I am aware of my hon. Friend’s heart-wrenching story; his father would have been very proud of him today. May I quickly ask whether the armed forces covenant would have helped him at that early stage of life?
I thank my hon. Friend for his intervention. In the next two minutes, the House will be able to hear what I went through and how the armed forces covenant would have helped me.
The SAS said to my regiment, “Give him to us. We’ll rehabilitate him.” I spent 10 months being rehabilitated by the SAS. I then returned to my unit, the Royal Green Jackets, and went straight on to the streets of the troubles in Northern Ireland. My foot was still part-paralysed, full of shrapnel and did not function, but I could walk, run and carry out the duties of an infantry soldier—very painfully, but I could do it.
What was getting worse was my head; as my physical aspects were recovering, my mental health was really impacted. In the evenings, I used to relive the time that I got shot and would wake up screaming, covered in sweat. It was hard, but I realised that alcohol subdued the pain and I could escape it for a short period of time.

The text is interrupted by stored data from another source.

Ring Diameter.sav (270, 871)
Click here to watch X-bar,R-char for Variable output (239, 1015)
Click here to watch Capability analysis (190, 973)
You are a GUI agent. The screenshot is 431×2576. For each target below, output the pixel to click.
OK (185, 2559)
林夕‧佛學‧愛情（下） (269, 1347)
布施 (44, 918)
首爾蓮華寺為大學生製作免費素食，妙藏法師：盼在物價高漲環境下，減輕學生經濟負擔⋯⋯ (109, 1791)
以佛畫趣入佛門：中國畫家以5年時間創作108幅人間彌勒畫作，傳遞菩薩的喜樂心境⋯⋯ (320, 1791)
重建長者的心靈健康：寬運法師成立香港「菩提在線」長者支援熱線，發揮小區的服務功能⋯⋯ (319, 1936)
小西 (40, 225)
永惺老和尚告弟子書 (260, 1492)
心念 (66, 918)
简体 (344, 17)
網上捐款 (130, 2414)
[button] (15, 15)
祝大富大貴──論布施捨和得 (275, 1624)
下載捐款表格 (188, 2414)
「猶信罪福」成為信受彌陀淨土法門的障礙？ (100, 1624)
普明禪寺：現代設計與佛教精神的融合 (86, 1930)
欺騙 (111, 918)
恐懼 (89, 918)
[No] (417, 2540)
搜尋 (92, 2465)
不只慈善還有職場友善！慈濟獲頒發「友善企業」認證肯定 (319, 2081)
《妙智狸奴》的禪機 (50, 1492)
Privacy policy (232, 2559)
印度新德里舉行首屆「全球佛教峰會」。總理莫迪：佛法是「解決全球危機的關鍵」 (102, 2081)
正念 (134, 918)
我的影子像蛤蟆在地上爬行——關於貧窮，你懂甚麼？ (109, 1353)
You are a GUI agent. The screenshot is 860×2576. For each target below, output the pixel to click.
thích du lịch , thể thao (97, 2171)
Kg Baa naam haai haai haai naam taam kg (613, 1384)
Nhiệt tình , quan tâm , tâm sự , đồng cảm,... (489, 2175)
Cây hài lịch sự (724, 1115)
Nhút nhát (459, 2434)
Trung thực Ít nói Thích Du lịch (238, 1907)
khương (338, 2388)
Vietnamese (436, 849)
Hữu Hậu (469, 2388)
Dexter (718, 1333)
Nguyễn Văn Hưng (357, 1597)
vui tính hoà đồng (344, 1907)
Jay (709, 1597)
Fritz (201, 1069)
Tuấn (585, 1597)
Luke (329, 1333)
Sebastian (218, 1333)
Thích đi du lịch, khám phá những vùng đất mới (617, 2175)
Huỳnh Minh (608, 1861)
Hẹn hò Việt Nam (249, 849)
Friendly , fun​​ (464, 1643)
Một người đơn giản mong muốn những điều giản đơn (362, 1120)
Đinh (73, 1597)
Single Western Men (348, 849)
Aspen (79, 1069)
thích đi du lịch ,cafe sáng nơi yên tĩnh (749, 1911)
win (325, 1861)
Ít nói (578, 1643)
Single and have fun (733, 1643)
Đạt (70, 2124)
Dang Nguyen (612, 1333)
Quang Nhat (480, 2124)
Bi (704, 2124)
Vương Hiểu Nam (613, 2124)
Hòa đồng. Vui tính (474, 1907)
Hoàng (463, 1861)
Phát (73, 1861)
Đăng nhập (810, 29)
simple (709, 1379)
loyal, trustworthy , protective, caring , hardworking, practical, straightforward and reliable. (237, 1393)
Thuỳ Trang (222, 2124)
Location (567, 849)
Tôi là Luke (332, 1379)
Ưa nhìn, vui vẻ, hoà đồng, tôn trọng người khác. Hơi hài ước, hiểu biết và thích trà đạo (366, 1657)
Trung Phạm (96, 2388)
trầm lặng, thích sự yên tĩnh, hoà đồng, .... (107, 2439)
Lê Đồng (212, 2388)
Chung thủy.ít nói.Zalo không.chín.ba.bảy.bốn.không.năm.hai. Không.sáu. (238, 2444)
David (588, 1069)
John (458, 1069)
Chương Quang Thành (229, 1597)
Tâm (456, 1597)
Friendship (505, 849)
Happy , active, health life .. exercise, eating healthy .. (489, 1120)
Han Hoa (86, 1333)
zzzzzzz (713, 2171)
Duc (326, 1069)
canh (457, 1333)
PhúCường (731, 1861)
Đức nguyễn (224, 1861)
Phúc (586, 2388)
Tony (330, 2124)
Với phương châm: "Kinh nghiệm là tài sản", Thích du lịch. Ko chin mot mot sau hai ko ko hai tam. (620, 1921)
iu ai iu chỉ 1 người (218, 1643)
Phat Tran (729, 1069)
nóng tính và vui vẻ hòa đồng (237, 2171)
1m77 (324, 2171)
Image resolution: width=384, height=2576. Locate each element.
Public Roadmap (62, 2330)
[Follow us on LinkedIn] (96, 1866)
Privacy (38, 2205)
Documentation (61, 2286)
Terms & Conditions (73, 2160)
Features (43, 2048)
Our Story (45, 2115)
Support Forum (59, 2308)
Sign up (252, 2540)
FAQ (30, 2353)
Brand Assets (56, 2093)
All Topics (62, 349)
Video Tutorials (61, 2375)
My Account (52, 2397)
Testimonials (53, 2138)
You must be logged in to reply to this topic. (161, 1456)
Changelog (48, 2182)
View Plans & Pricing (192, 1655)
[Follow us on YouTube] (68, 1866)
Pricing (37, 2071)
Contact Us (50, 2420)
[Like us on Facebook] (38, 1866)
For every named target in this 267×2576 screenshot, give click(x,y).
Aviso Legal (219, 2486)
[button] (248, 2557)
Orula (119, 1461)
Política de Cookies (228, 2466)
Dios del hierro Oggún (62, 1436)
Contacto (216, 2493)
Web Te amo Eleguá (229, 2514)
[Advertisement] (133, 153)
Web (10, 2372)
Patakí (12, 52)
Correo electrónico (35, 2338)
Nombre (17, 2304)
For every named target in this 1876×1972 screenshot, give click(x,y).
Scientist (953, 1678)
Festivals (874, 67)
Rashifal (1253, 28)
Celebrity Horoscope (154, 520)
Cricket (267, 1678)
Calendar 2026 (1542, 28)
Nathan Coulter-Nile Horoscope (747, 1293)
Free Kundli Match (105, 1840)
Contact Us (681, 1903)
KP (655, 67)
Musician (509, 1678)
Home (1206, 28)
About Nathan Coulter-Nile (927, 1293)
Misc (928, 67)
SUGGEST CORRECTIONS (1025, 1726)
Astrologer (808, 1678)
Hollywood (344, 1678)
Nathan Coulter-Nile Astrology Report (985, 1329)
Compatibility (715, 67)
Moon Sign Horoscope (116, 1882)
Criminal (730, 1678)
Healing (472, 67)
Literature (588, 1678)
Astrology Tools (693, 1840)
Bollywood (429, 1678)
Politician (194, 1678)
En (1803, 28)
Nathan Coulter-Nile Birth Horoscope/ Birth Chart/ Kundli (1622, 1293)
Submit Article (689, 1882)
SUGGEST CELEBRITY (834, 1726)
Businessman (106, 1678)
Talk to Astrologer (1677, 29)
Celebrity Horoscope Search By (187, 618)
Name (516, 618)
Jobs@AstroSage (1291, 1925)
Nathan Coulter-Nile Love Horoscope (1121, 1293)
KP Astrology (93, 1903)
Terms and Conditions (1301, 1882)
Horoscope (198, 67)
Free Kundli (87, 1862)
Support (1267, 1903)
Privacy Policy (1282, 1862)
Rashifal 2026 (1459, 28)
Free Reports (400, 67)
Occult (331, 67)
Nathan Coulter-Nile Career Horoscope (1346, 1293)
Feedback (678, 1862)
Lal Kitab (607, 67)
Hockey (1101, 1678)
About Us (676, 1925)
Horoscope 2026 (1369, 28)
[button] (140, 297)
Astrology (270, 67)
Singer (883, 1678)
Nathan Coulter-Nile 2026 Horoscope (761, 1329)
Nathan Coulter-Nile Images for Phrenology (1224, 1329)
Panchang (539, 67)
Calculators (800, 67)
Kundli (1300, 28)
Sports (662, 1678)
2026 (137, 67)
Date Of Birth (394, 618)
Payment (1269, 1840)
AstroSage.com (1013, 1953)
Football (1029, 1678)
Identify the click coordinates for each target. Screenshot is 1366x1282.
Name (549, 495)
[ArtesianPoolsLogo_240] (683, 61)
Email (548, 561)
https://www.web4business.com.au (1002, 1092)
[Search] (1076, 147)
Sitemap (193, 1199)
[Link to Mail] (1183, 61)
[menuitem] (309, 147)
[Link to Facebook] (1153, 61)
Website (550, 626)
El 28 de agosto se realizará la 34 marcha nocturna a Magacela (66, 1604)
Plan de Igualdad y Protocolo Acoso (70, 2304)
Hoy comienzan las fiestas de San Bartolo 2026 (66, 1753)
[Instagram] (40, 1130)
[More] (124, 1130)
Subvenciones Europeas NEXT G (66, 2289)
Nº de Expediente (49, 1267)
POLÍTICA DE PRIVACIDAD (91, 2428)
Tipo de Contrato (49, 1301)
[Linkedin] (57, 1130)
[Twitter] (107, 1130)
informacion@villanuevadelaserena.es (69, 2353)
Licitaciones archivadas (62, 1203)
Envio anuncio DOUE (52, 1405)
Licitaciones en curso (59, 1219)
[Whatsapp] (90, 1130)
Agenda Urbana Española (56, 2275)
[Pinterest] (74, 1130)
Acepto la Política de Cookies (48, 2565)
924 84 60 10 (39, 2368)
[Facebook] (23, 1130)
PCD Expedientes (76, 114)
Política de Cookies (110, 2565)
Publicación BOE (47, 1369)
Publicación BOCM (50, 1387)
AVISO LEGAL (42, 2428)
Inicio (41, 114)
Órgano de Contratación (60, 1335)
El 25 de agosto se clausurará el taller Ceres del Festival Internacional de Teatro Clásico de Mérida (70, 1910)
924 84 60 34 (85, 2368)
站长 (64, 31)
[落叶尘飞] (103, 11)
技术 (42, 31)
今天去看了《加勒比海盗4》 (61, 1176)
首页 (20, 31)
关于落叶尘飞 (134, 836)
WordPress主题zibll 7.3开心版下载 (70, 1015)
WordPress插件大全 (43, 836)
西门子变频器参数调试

Violence was also a way of releasing the anger that I had inside me. I was on a slippery slope. I enjoyed and often excelled on different operational tours. I was fearless, because I did not care if I died. By that time, I did not enjoy life and I found ways to get through each day. When back in camp, I was always in trouble because I was always drinking and fighting. Despite all this going on and everybody telling me I had a problem, nobody gave me any support or help.
I needed to change. I was now married with a child, so I left the Army, and continued to work in security and defence in different conflict zones around the world. My foot got worse, and the shrapnel started working its way out, so I went to the MOD and said, “Can you help me?” It told me, “You are not our problem any more.” In the end, I raised the money myself to pay for private treatment to have an operation, or I would have had to walk with a walking stick for the rest of my life. If the Army took this approach to my foot, there was no way it was interested in my mental health. I did not even know where to look. I could not show love to my wife or my children. It was not only my foot that did not feel anything; for everything, I was in a darkest pit, more than most people can imagine.